Shopping Mall High School is a term used in reference to consumer-oriented secondary educational institutions offering an abundance of student choice within its program. This most often includes choice of schedule, classes, a wide variety of subject matter, subjulty, and extracurricular activities (sports and hobbies). Schools dubbed shopping mall high schools make such numerous and different accommodations for students in an attempt to allow students to achieve the customized, individualized education and training they desire. Shopping mall high schools offer various curricula in order to maximize holding power, graduation percentages, and customer satisfaction.

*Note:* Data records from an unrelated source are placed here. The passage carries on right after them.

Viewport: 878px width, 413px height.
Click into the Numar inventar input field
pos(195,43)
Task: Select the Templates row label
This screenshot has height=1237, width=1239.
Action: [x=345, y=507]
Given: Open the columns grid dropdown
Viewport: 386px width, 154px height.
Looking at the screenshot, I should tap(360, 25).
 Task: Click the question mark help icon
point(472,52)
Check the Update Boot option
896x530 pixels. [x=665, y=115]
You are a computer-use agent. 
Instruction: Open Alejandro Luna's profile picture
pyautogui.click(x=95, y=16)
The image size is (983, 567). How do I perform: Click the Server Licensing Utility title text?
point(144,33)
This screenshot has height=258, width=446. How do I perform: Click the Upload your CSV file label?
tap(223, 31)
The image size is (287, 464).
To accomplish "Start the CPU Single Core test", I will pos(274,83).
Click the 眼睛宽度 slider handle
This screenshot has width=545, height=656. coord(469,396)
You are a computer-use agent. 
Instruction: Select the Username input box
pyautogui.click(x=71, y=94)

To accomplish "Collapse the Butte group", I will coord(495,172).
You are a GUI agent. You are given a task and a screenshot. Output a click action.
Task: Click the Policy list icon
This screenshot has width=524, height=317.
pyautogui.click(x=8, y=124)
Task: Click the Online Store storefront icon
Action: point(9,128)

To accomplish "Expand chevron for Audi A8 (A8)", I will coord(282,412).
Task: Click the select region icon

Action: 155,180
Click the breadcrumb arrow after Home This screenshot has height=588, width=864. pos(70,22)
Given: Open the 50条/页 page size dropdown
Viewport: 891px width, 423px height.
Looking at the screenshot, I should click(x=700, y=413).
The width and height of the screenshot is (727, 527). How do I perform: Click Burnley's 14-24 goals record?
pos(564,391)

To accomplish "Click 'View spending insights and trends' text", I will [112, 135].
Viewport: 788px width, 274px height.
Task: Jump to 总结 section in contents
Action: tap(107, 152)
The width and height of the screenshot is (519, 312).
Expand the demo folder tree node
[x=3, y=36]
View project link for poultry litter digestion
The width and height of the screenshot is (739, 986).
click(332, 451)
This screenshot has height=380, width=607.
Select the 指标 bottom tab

The concept of a shopping mall high school was first introduced in the best-selling 1985 book, The Shopping Mall High School : Winners and Losers in the Educational Marketplace by authors Arthur G. Powell, Eleanor Farrar, and David K. Cohen. The book is the second report from "A Study of High Schools," and is the successor volume to education reform leader Theodore Sizer's Horace's Compromise. Albert Shanker, former president of the American Federation of Teachers, called The Shopping Mall High School "a sobering analysis of current conditions in our secondary schools and how they got that way." In The Shopping Mall High School, the authors argue that high schools have come to resemble shopping malls in terms of variety, choice and neutrality. The book, often required reading for education majors in the 1980s and 1990s, exposed the realities of the comprehensive high school and set off a debate that would later incorporate themes about school vouchers and the marketplace.

As high school enrollment increased and diversified during the 20th century, researchers have concluded that standards became lower, resulting in the less-challenging and more-accommodating shopping mall high school style. In their book, The Failed Promise of the American High School 1890-1995, authors David Angus (education historian and professor in Education Studies at the University of Michigan) and Jeffrey E. Mirel (also a professor in Education Studies at the University of Michigan) report that by the 1950s, education aimed at the lowest common denominator become the norm in America's high schools.

Author and Professor Emeritus of Philosophy at Southwest State University, H.M. Curtler, identifies two main factors that have resulted in "the dumbing-down of high school and college curricula" and the subsequent increase in shopping mall high schools: "the major effort in the late 1940s to focus attention in the schools on the disadvantaged student in the guise of teaching what was called real-life experience," and the correlative de-emphasis on traditional literate knowledge. This approach was linked to progressive educational theories that soon spawned the "self-esteem movement" prevalent today, turning attention away from traditional educational standards to the students themselves.